The Law of Segregation and Dominance
Mendel’s first experiments, called monohybrid crosses, focused on the inheritance of a single trait and led to two related principles. The Law of Dominance states that when an organism inherits two different alleles for a trait, the dominant allele completely masks the effect of the recessive allele in the phenotype. For example, if a pea plant inherits one dominant allele (purple flowers) and one recessive allele (white flowers), the plant will display the purple flower phenotype. The recessive allele remains present in the genotype but is hidden from view.
The Law of Segregation explains the mechanism by which alleles are passed down to the next generation. During the formation of gametes (reproductive cells), the two alleles for each trait separate from each other. This separation ensures that each gamete receives only one allele for that trait. When two gametes combine during fertilization, the offspring receives one allele from each parent, restoring the pair. This random process gives each parent an equal chance of passing on either allele.

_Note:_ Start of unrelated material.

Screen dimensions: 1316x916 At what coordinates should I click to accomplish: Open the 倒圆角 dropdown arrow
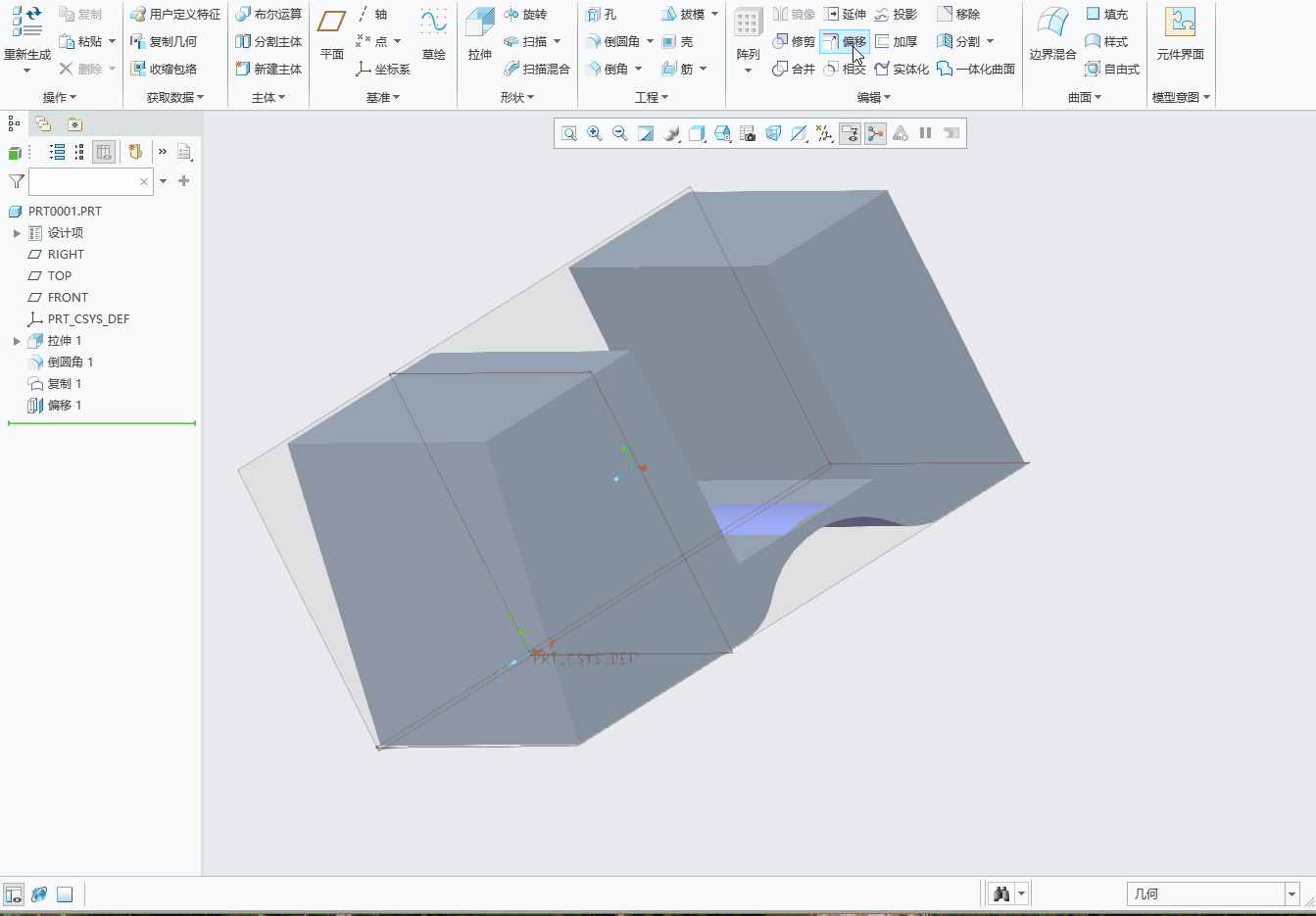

This separation explains why a recessive trait, hidden in the first generation, can reappear in the second generation. If two plants carrying one dominant and one recessive allele are crossed, there is a one-in-four chance the offspring will inherit two recessive alleles. The segregation of alleles during gamete formation is the physical basis for this predictable pattern.
The Law of Independent Assortment
Mendel’s second major principle, the Law of Independent Assortment, addresses the inheritance of multiple traits simultaneously using dihybrid crosses. This law states that the alleles for different traits are passed on to offspring independently of one another. The inheritance of one characteristic, such as seed color, does not influence the inheritance of a separate characteristic, such as seed shape.
For example, a pea plant might inherit the trait for yellow seeds and the trait for wrinkled seeds. Independent assortment means the yellow allele is just as likely to be inherited with the wrinkled allele as it is with the round allele. This random shuffling occurs because the genes for these different characteristics are typically located on different chromosomes.
During meiosis, these different chromosomes line up randomly before being separated. This random alignment ensures that the combination of alleles a gamete receives for one gene is not tied to the combination it receives for another. The result is a greater variety of genetic combinations in the offspring, contributing significantly to genetic diversity. This law explains the predictable 9:3:3:1 phenotypic ratio observed when crossing individuals heterozygous for two unlinked traits.
Exceptions to Mendelian Genetics
While Mendel’s laws are foundational, subsequent discoveries show that biological inheritance is often more complex, leading to variations in his simple model. One variation is incomplete dominance, where the heterozygous phenotype is an intermediate blend of the two parental traits. For instance, a cross between a red-flowered plant and a white-flowered plant may produce offspring with pink flowers.
Another common variation is codominance, a pattern where both alleles are fully and simultaneously expressed in the phenotype of a heterozygote. The human ABO blood group system is a classic example; a person inheriting alleles for both A and B blood types will have AB blood, expressing both surface proteins equally. These patterns demonstrate different ways alleles can interact at the molecular level.
Finally, the principle of independent assortment is sometimes modified by gene linkage. This occurs when two genes are located close together on the same chromosome. In such cases, the genes tend to be inherited together as a unit because physical separation during gamete formation is less likely to occur between them.